Dear Editor,
The storms and the obvious tornado that hit Madewini were ‘spawned’ by Hurricane Irma presently whirling away in the Atlantic and heading for the Caribbean:
http://www.ssd.noaa.gov/goe
I remember hiking in Region 7 in 1979 while the first male hurricanes were wreaking havoc. Hurricane David induced a terrible thunderstorm on a gently sloping hill called Lion Mountain that felled trees in the nearby forest and sent me belly down in the wet quartz-laterite ground seeking cover from the dozen or so blinding lightning bolts striking the ground all around me with their ear-splitting thunder. I was carrying an aluminium framed backpack with two vertical extremities. I put it beside a boulder far from me while I waited out the storm. The fiercest part with about half of all the lightning lasted only about 10 minutes.

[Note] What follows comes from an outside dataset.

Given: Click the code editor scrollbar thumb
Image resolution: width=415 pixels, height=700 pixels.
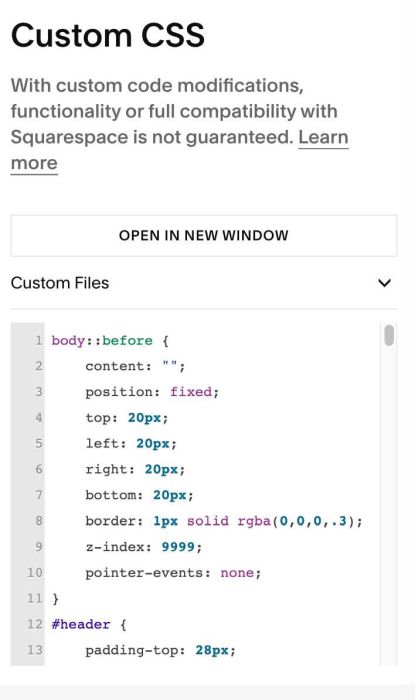Looking at the screenshot, I should tap(389, 335).
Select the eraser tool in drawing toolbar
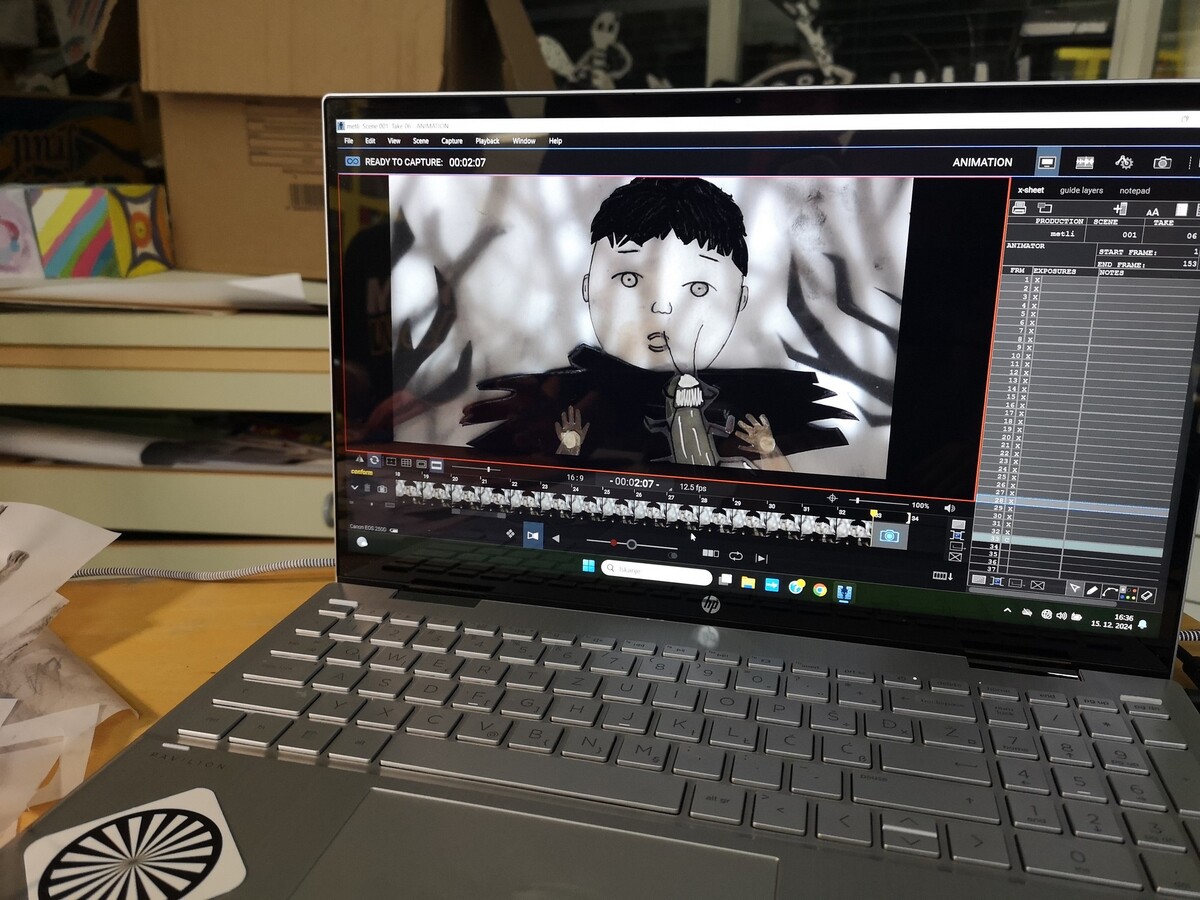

As we create clearings in the forest and forsake a nomadic way of life, we must be prepared for such storms and build accordingly.
The sun is directly over Guyana every year in the first fortnight of September so we should be grateful for some inland cloud cover while the hurricanes steal the northeast trade winds that would have brought relief.
Meteorologists use the interaction of two conservation laws of physics within convenient boundaries. The law of conservation of energy allows no more energy than is provided by the sunshine. The law of conservation of angular momentum can allow estimates of the wind speeds in the storms and add up all the spin-offs. But we are still trying to figure out where and when they will happen! This takes investment in monitoring equipment and research time, both of which are in short supply. So let us enjoy the varieties of our weather and thank God for what we can do.
Let us also be grateful that at present we are experiencing only about a fifth of the number of storms and typhoons in the Pacific and that we are not in the floods of the Asian monsoon.